_Exercise_
Each line below from the one containing "Task: Choose the Ruang room tool" through the one containing "Task: Jump to stack frame 07" should be output exactly as it stands, and no other line should appear.

★ ★ ★ ★

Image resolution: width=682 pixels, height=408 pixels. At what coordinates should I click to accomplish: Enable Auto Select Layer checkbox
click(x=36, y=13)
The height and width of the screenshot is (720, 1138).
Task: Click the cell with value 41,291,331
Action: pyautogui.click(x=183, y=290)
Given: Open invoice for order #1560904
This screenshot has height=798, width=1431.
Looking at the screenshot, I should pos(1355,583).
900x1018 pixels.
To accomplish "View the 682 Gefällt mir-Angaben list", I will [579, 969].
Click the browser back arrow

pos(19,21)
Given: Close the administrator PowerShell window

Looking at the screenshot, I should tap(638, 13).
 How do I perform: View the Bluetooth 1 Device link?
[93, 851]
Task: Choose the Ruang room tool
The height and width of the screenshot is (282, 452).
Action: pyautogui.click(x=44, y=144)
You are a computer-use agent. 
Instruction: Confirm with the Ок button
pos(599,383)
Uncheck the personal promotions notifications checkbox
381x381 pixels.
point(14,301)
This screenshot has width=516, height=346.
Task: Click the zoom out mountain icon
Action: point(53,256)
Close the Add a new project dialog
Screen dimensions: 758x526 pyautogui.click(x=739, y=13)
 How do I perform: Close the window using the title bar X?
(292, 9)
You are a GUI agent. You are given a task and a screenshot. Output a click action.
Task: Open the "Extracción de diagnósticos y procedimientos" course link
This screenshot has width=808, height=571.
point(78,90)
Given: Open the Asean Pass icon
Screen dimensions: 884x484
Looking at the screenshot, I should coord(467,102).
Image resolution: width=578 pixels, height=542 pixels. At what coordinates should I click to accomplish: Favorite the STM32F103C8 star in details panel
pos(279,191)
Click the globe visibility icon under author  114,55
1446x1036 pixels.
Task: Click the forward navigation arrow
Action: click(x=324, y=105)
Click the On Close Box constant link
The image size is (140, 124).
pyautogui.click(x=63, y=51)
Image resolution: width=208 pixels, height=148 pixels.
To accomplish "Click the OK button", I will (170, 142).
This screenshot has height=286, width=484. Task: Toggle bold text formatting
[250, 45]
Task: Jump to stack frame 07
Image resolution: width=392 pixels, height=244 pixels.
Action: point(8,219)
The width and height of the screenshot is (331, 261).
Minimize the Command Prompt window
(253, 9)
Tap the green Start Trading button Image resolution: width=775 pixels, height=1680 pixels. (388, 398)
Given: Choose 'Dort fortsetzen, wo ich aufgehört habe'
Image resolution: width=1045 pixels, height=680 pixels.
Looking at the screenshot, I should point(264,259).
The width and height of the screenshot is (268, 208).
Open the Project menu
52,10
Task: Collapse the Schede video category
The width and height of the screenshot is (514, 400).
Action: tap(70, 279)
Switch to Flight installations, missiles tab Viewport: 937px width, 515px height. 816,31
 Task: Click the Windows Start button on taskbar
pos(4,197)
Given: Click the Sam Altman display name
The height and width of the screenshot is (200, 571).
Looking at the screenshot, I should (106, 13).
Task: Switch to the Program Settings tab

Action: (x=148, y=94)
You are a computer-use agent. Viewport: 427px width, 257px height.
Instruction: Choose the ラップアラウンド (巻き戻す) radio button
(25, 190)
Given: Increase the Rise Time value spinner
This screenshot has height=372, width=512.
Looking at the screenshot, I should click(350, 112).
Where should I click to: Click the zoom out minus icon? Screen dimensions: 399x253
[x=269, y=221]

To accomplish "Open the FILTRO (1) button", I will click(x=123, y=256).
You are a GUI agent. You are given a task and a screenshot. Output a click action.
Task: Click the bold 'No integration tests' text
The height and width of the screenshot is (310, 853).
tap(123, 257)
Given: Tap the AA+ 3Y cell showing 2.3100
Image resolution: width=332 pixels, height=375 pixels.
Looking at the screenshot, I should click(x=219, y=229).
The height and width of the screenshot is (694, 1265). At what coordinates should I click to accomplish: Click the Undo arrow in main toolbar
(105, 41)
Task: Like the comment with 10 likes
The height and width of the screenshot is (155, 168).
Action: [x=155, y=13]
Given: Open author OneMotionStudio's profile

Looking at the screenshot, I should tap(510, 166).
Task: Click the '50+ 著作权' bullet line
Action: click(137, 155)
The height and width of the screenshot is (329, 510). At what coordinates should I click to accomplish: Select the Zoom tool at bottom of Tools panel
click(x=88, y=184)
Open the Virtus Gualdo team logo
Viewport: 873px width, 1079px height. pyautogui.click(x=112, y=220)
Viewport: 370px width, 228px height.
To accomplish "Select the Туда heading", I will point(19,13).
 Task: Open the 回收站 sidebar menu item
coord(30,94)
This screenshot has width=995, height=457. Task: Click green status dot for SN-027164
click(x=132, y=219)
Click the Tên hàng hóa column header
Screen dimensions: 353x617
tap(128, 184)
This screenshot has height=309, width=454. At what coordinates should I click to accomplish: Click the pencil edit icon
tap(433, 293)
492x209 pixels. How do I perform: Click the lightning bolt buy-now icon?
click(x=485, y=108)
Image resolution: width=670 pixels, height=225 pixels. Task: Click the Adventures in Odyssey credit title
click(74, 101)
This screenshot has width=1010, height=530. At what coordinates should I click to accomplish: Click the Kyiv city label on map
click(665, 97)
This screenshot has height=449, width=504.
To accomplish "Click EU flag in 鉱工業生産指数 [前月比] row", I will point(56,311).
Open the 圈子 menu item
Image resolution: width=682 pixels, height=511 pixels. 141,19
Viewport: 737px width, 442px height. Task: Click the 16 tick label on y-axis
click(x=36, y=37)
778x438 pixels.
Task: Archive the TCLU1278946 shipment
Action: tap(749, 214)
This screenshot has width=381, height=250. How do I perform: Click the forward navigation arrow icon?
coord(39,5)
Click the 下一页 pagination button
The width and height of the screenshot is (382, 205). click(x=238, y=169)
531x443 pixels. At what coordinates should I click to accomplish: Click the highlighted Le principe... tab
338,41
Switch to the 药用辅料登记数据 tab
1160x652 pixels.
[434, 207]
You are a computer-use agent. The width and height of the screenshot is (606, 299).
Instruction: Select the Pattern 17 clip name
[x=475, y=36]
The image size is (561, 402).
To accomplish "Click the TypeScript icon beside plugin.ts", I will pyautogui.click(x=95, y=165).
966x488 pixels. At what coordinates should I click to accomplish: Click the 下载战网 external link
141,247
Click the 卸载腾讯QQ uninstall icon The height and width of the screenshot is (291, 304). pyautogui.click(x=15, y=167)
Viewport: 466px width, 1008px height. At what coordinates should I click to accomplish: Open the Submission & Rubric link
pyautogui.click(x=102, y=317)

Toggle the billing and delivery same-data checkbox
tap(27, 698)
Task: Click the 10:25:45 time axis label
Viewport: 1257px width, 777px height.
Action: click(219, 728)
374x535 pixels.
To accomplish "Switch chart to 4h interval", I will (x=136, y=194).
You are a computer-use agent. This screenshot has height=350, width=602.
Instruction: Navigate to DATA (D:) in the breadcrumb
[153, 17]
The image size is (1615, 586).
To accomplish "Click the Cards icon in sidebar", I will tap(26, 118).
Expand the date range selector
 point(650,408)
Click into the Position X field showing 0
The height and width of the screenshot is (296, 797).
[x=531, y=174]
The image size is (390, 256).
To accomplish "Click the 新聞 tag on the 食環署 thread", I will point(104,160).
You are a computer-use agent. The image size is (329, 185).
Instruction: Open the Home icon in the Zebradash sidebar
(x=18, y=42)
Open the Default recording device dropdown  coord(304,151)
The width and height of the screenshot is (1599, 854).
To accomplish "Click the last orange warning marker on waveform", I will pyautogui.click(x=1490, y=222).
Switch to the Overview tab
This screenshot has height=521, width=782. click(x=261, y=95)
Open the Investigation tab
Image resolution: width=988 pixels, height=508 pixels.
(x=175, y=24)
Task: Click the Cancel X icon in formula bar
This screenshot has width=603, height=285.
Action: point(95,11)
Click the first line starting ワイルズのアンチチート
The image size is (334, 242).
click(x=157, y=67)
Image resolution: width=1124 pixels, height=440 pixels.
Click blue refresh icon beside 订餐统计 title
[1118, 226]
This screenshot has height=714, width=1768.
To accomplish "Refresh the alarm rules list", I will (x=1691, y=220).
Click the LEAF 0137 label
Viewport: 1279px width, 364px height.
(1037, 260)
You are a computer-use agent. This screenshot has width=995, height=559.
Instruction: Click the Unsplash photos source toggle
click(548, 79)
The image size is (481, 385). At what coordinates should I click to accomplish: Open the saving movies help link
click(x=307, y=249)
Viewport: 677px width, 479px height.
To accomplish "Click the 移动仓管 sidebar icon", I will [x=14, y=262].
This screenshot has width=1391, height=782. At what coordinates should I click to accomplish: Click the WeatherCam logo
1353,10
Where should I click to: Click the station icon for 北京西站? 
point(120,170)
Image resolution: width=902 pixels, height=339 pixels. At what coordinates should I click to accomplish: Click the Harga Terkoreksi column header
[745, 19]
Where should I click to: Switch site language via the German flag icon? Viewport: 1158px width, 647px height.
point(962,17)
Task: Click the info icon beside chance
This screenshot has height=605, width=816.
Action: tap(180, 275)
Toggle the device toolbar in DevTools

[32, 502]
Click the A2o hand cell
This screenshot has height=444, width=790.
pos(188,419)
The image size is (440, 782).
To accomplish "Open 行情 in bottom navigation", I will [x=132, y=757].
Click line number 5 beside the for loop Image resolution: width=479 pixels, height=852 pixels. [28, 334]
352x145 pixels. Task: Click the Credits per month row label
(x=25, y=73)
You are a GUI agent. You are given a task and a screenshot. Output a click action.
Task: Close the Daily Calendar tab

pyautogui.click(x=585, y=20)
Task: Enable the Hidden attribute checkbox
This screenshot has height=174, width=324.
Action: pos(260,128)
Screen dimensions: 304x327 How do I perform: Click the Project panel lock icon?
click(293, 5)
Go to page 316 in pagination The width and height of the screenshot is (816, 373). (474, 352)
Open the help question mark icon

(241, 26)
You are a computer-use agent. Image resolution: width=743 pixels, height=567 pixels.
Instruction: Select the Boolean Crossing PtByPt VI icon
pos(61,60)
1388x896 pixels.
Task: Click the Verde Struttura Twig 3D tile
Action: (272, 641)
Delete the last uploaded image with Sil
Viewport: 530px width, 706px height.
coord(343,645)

★ ★ ★ ★

_Solution for this exercise_
Task: Choose the Ruang room tool
The height and width of the screenshot is (282, 452).
Action: pyautogui.click(x=44, y=144)
You are a computer-use agent. 
Instruction: Confirm with the Ок button
pos(599,383)
Uncheck the personal promotions notifications checkbox
381x381 pixels.
point(14,301)
This screenshot has width=516, height=346.
Task: Click the zoom out mountain icon
Action: point(53,256)
Close the Add a new project dialog
Screen dimensions: 758x526 pyautogui.click(x=739, y=13)
 How do I perform: Close the window using the title bar X?
(292, 9)
You are a GUI agent. You are given a task and a screenshot. Output a click action.
Task: Open the "Extracción de diagnósticos y procedimientos" course link
This screenshot has width=808, height=571.
point(78,90)
Given: Open the Asean Pass icon
Screen dimensions: 884x484
Looking at the screenshot, I should coord(467,102).
Image resolution: width=578 pixels, height=542 pixels. At what coordinates should I click to accomplish: Favorite the STM32F103C8 star in details panel
pos(279,191)
Click the globe visibility icon under author  114,55
1446x1036 pixels.
Task: Click the forward navigation arrow
Action: click(x=324, y=105)
Click the On Close Box constant link
The image size is (140, 124).
pyautogui.click(x=63, y=51)
Image resolution: width=208 pixels, height=148 pixels.
To accomplish "Click the OK button", I will (170, 142).
This screenshot has height=286, width=484. Task: Toggle bold text formatting
[250, 45]
Task: Jump to stack frame 07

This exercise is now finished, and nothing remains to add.